Work order
Write out exactly, with both ends included, the lines that run from the line containing "Where should I" to the end of the entries. Pictures are not part of the answer.

Collected data:
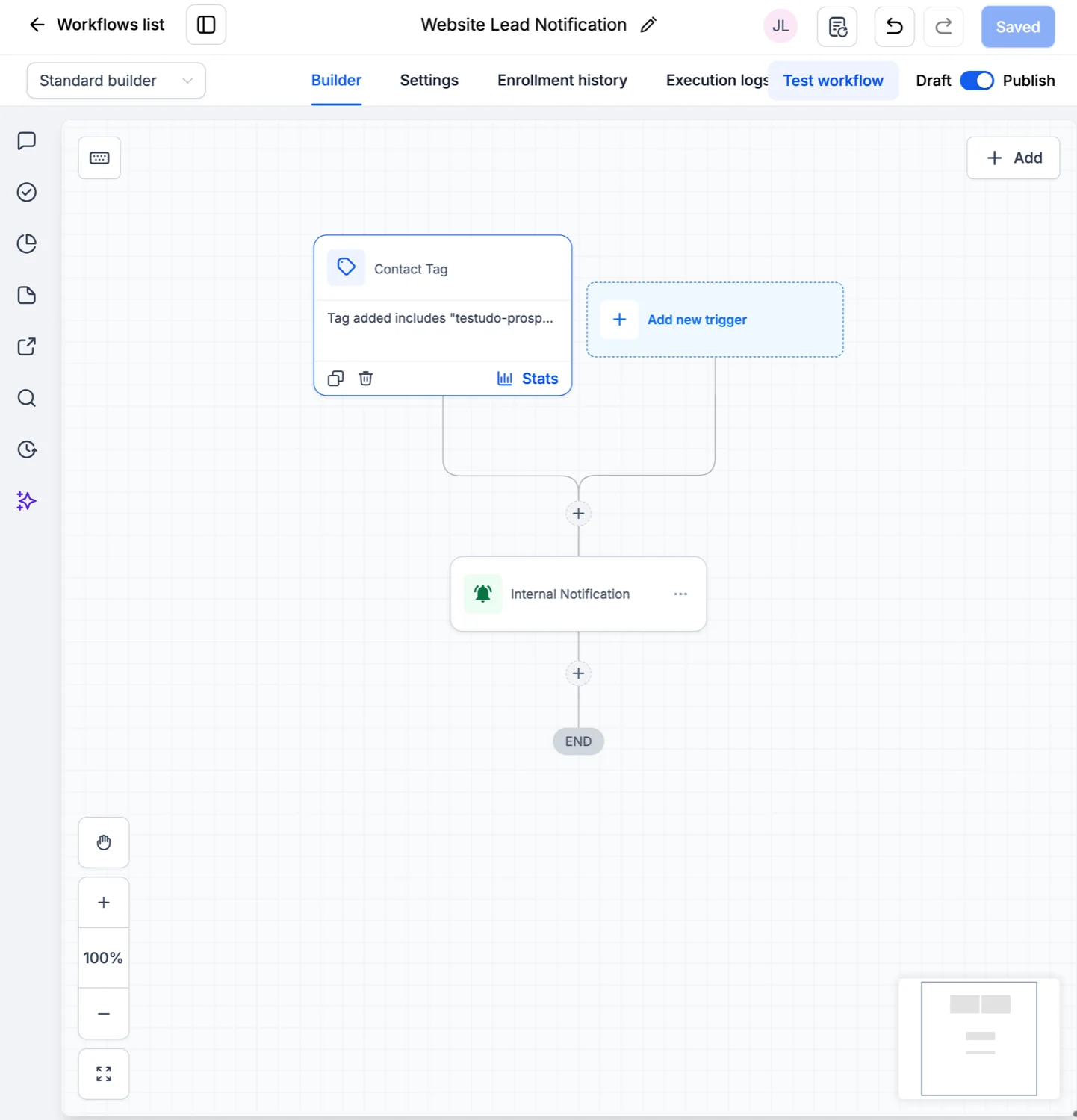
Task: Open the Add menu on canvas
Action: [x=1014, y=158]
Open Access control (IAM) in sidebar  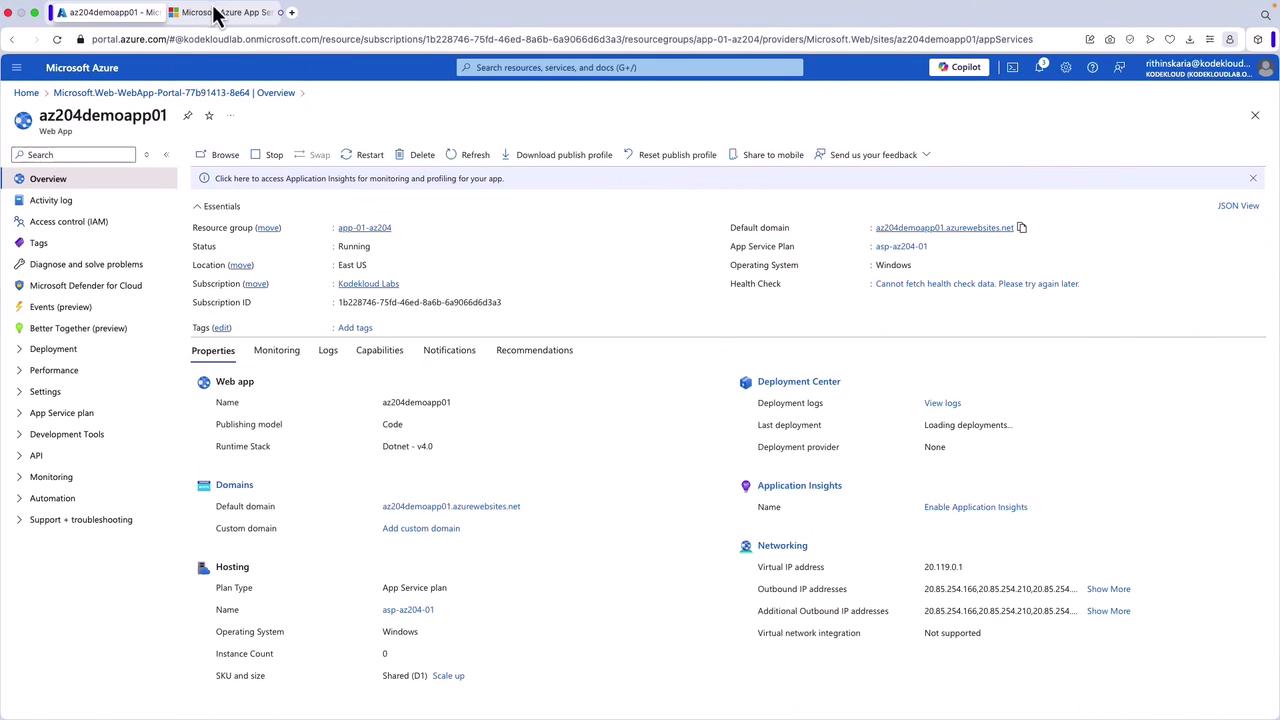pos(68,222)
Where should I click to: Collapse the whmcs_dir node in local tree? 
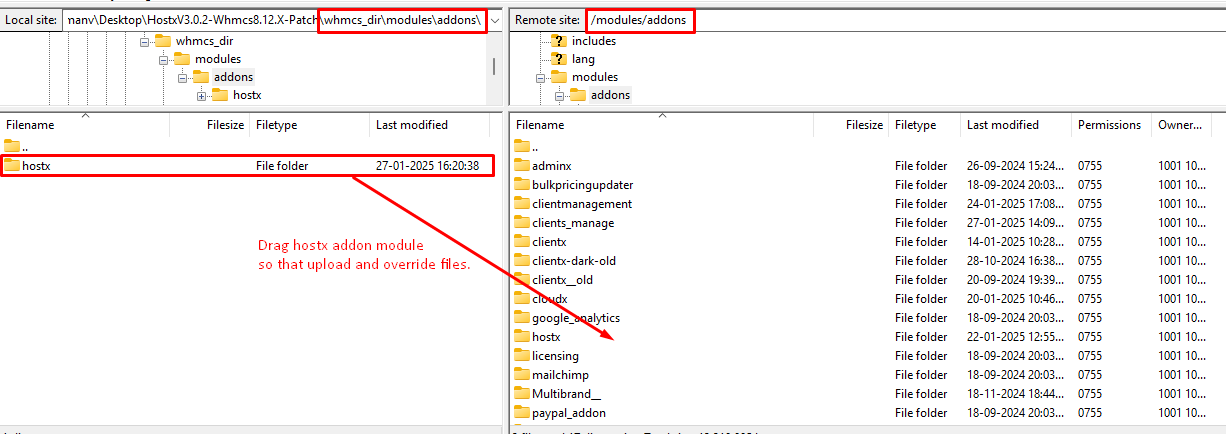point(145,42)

Completed task
Where should I click to: Collapse the whmcs_dir node in local tree? 
point(145,42)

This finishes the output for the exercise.